Het overlaten van een bedrijf blijft voor Vlaamse familiale ondernemers een belangrijke bekommernis. Dat blijkt uit een bevraging van VokaTribune, het maandblad van ondernemingsorganisatie Voka. “Het overlaten van een bedrijf is iets waar ondernemers duidelijk wakker van liggen: onze redactie kreeg liefst 900 antwoorden en tal van getuigenissen binnen naar aanleiding van de bevraging,” zegt Jo Libeer, gedelegeerd bestuurder van Voka. “Ook de resultaten zijn sprekend: de helft van de ondernemers is ongerust over de opvolging, en vier op de tien weet zelfs niet wat ze moeten doen indien het bedrijf niet in familiehanden blijft.” Een respondent vatte de teneur uit de enquête treffend samen: “Kinderen kan je niet dwingen. Het doet pijn je levenswerk te moeten overlaten.” Zes op de tien respondenten hoopt dat het bedrijf in handen van de familie blijft, en ziet het liefst de kinderen de zaak voortzetten.
Drie groepen
Op basis van de resultaten en de reacties kunnen we drie groepen onderscheiden. Zij die zich zorgen maken over hoe ze de opvolging kunnen regelen zonder daarbij een van de kinderen tekort te doen. Hierbij wordt vaak verwezen naar het bedrag dat nodig is om zij die niet in de zaak stappen, uit te kopen. Ten tweede is er een groep die absoluut niet wil dat de kinderen het roer overnemen omdat ze zelf ervaren hoe moeilijk en zwaar het is om een zaak te runnen. Tot slot zijn er de bedrijfsleiders die hun opvolging reeds tot in de puntjes hebben geregeld. Het gaat hier vooral om zestigplussers. Voor 65% van deze groep staat reeds vast wie de fakkel zal overnemen.

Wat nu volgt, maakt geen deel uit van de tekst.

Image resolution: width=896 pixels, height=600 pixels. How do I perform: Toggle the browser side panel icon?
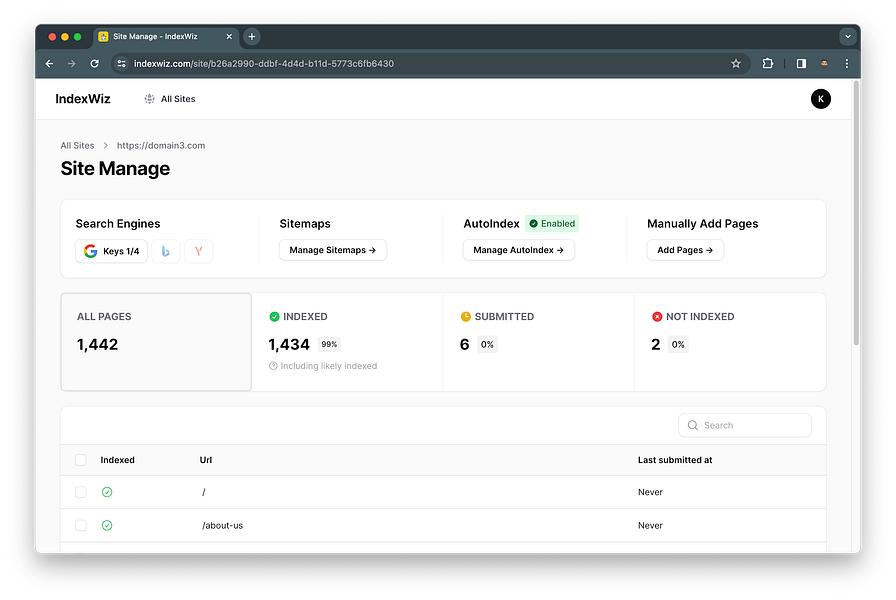[801, 64]
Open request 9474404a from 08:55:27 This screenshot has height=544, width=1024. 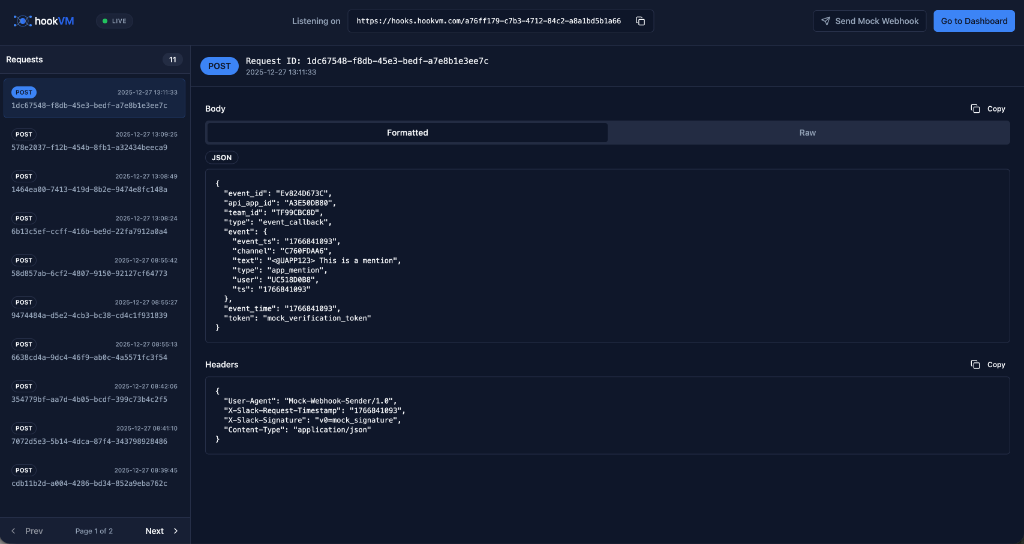point(94,308)
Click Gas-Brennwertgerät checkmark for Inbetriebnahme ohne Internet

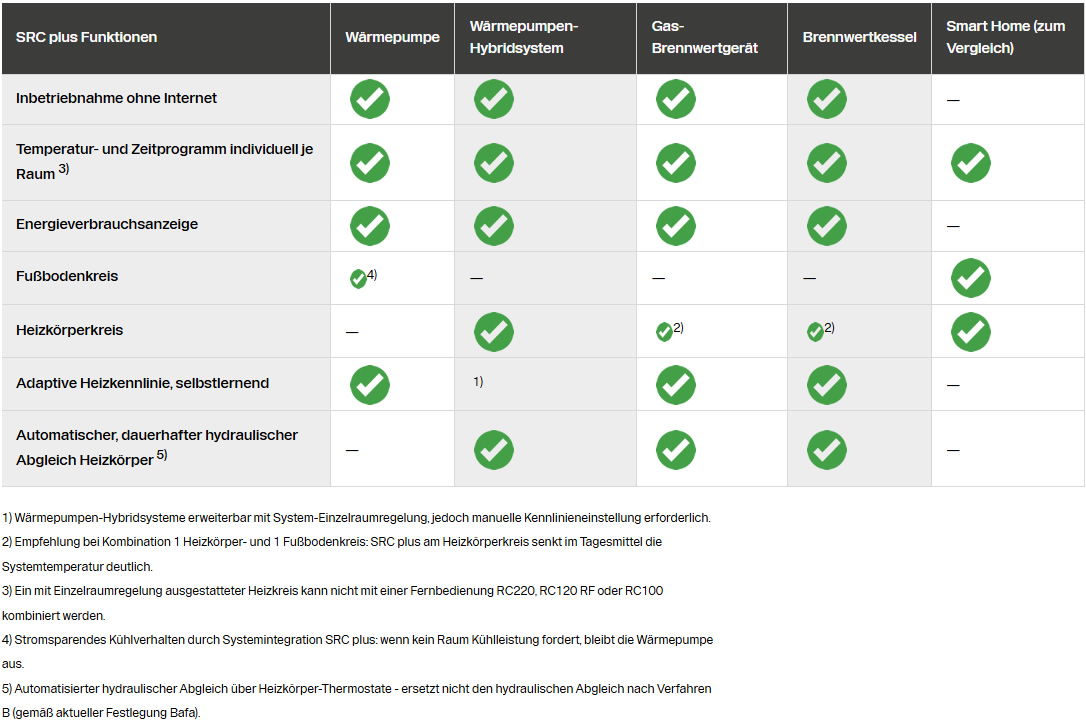pos(676,99)
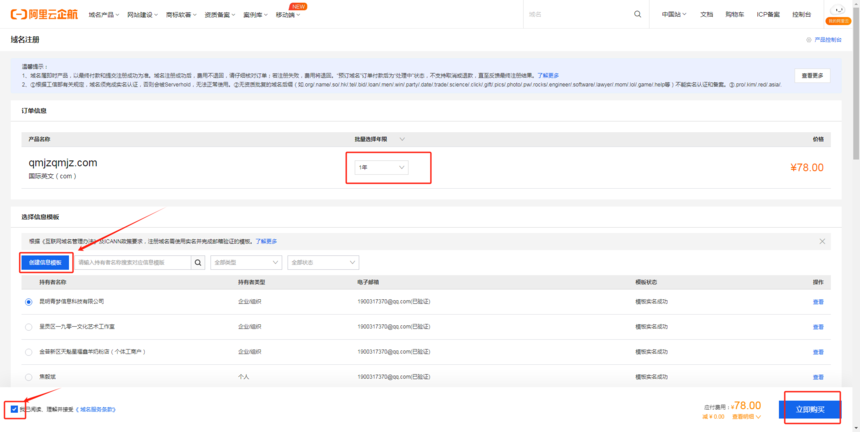The width and height of the screenshot is (860, 432).
Task: Expand the 全部状态 filter dropdown
Action: [322, 262]
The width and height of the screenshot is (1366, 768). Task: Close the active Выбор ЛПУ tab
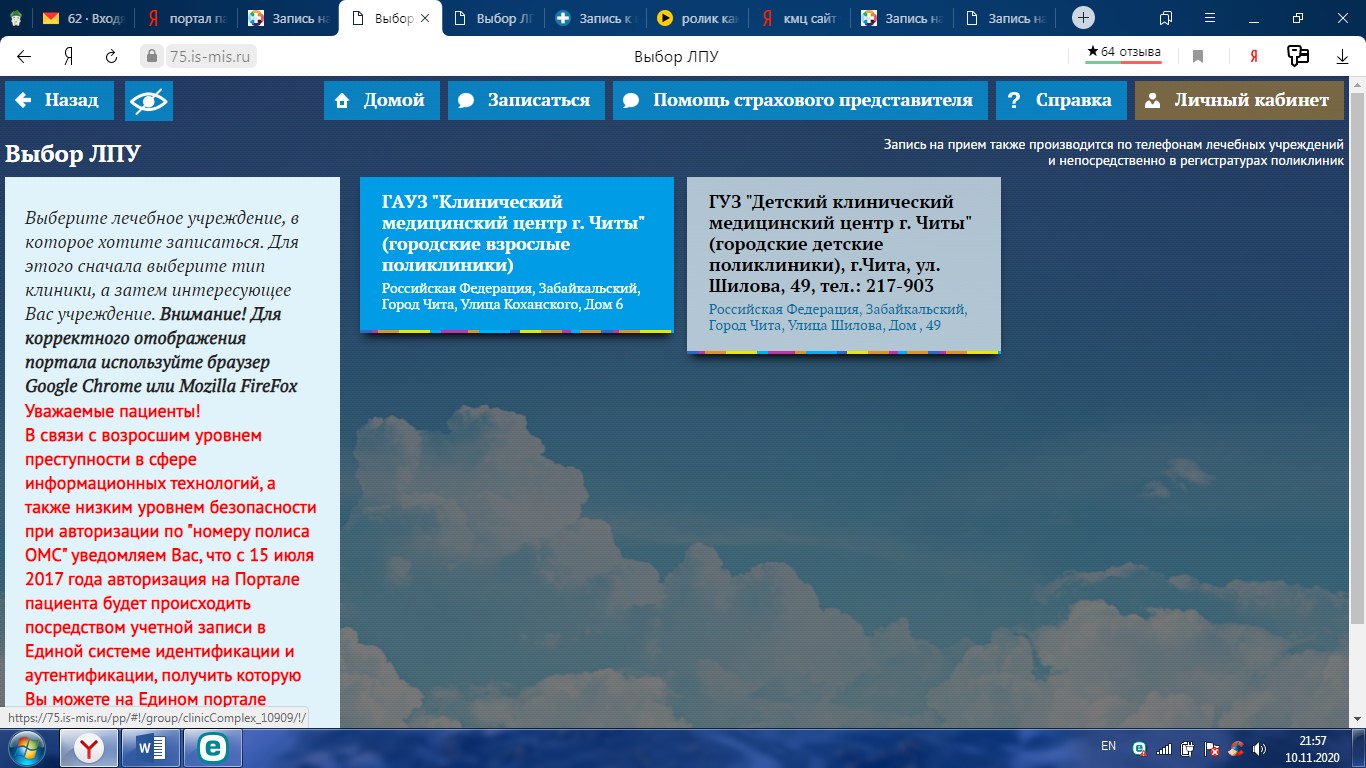(x=427, y=18)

Een kwestie van het loslaten
Ruim 70% gaf in de bevraging van VokaTribune aan dat ze na het overlaten van het bedrijf, achter de schermen een oogje in het zeil blijven houden. Het is dus niet zo dat de oudere generatie zich terugtrekt na de overname. Zoals een ondernemer het stelde: “De familiale opvolging van een familiebedrijf is altijd een kwestie van loslaten en nemen.”